→ **Description of the task**
Return nothing but the lines from the line with "Task: Go to Privacy settings" through the last line of the entries that follow, copied exactly and free of pictures.

→ **Stored data entries**
-- Opening Marker --

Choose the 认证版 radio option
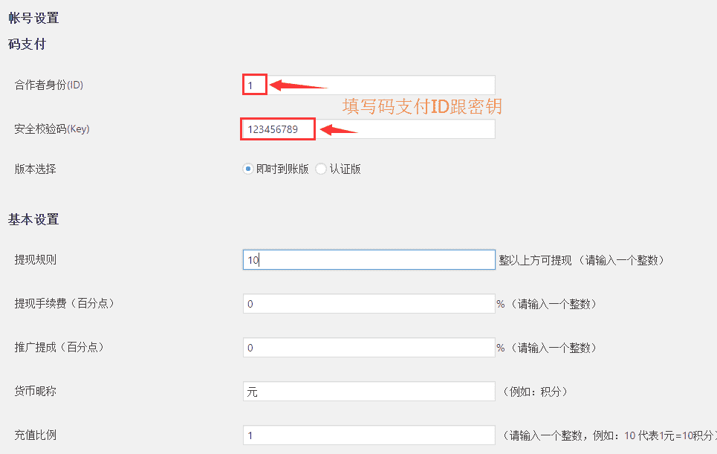This screenshot has height=454, width=717. point(321,169)
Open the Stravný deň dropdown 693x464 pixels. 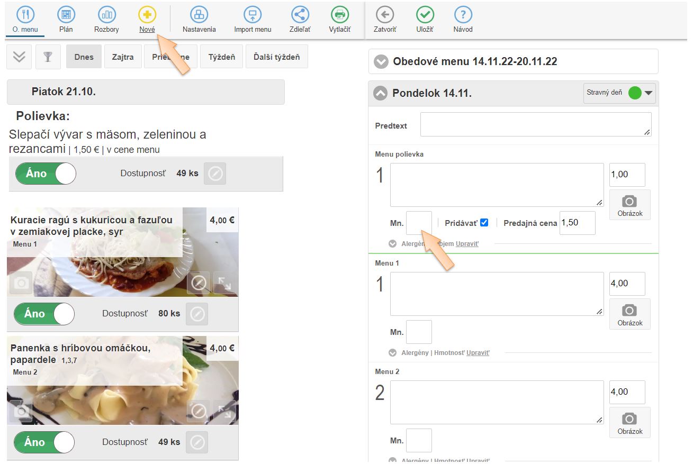coord(648,93)
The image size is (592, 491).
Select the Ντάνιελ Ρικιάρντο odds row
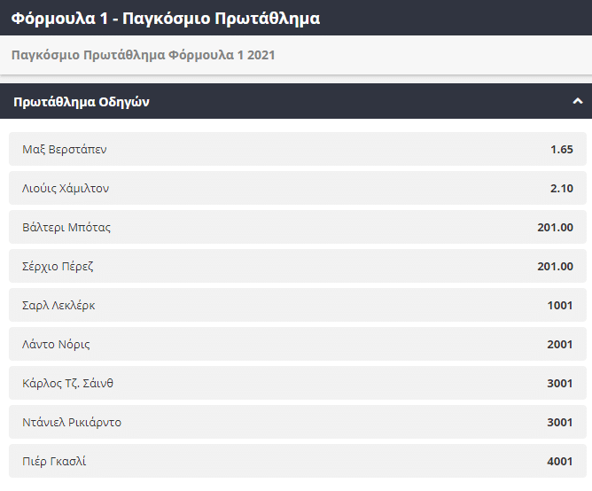[297, 422]
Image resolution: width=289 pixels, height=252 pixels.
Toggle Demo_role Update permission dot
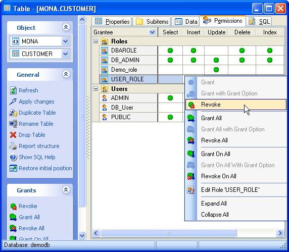click(x=216, y=70)

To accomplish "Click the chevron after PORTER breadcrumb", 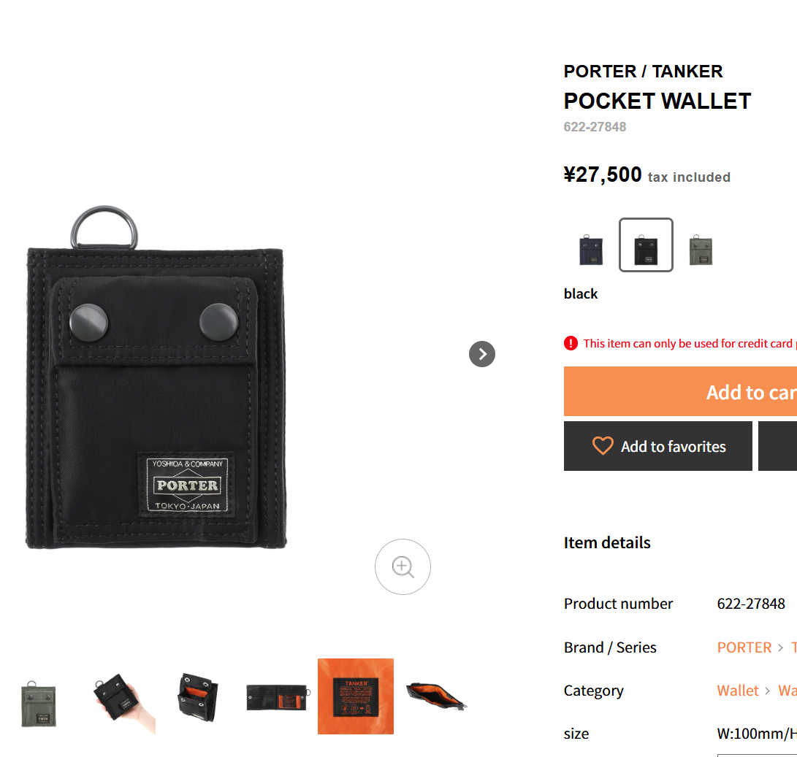I will [781, 648].
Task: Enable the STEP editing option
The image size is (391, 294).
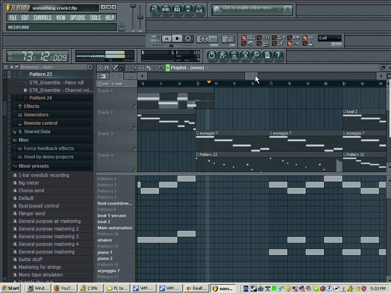Action: point(100,84)
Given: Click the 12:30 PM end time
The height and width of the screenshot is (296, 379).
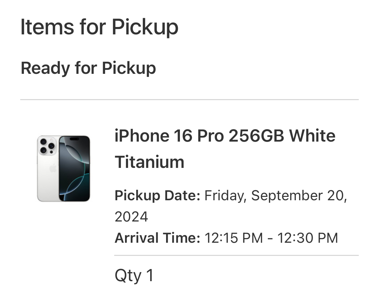Looking at the screenshot, I should 308,238.
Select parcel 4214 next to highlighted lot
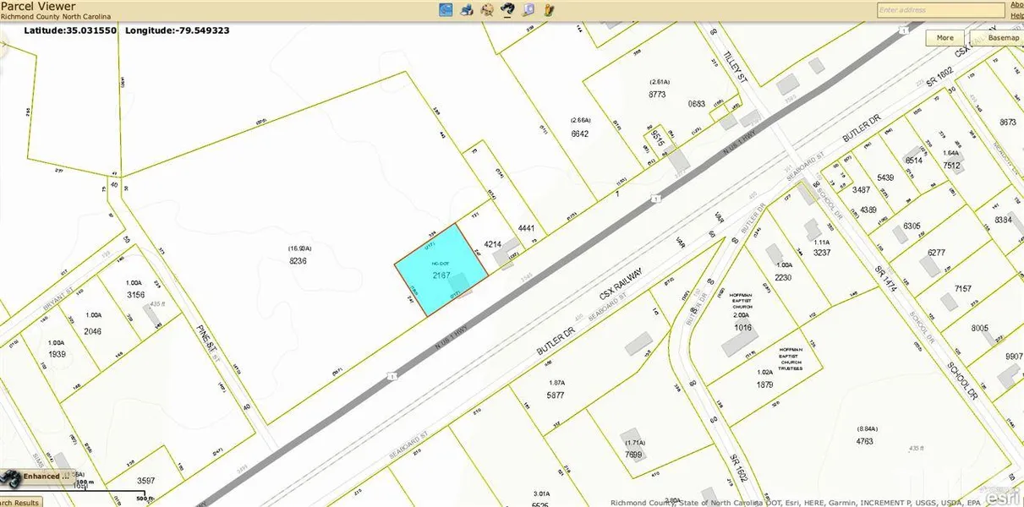Image resolution: width=1024 pixels, height=507 pixels. [x=494, y=245]
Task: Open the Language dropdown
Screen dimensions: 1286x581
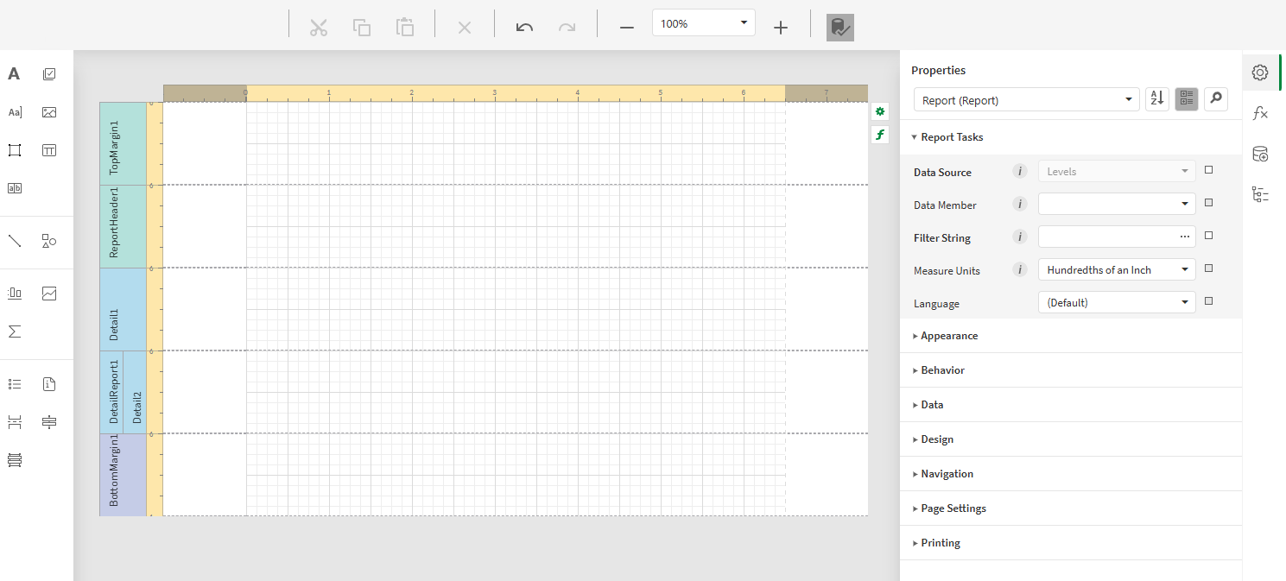Action: (1184, 302)
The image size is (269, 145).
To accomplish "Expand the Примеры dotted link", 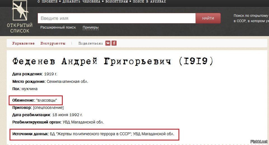I will click(x=91, y=27).
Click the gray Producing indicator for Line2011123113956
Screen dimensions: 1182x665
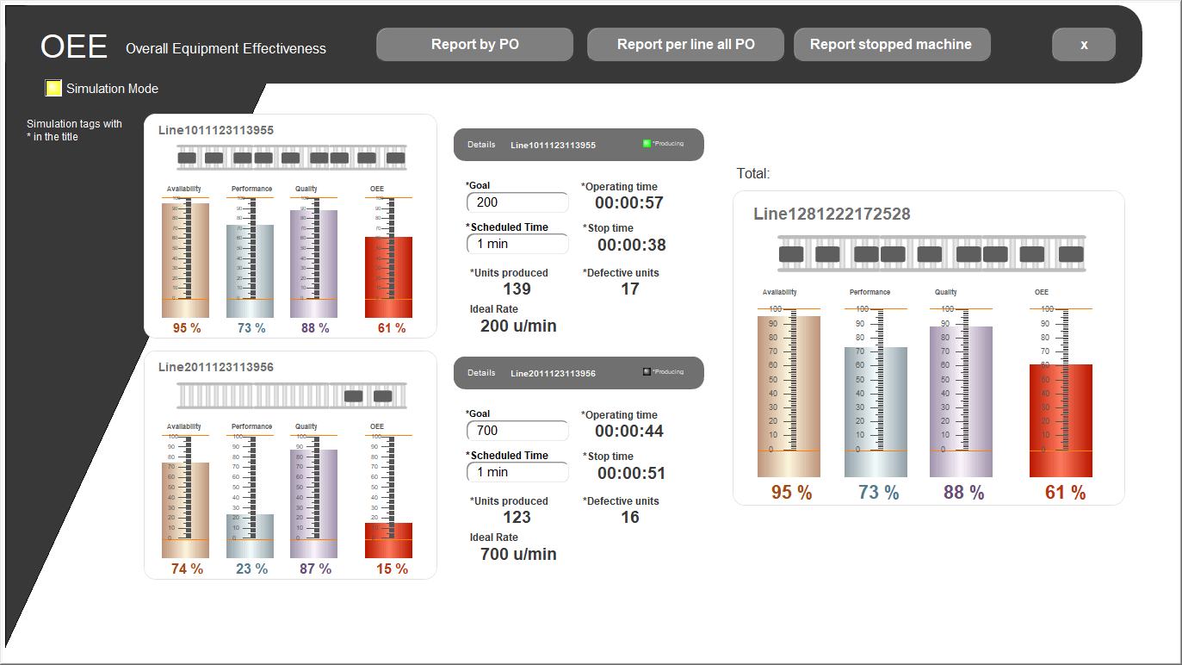pos(647,372)
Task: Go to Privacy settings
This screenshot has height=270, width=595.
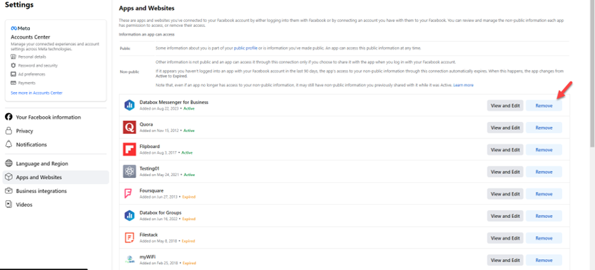Action: 25,131
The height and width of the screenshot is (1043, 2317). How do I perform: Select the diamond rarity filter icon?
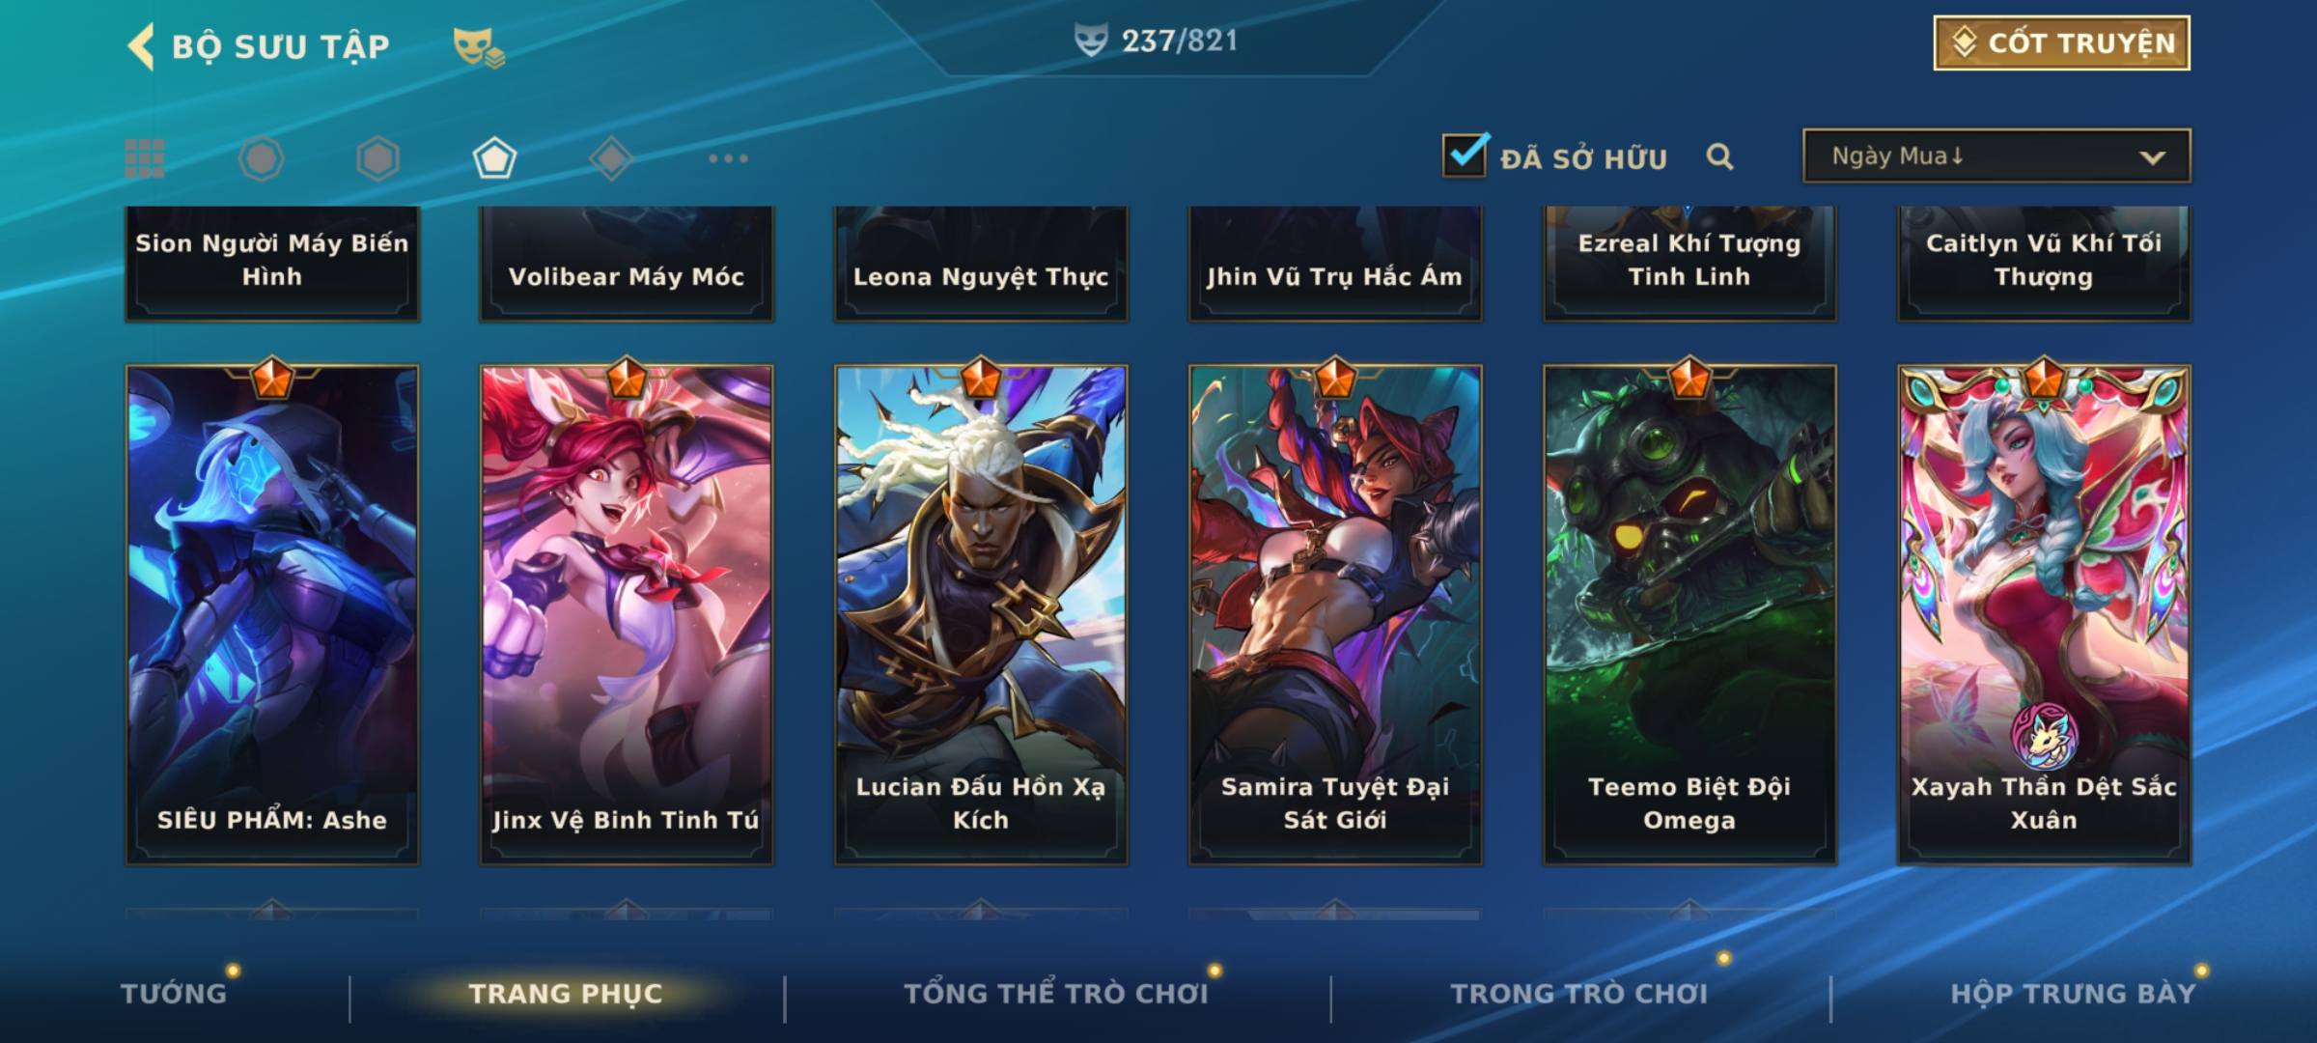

-- Closing Marker --

→ **Solution**
Task: Go to Privacy settings
This screenshot has height=270, width=595.
Action: 25,131
The height and width of the screenshot is (1043, 2317). How do I perform: Select the diamond rarity filter icon?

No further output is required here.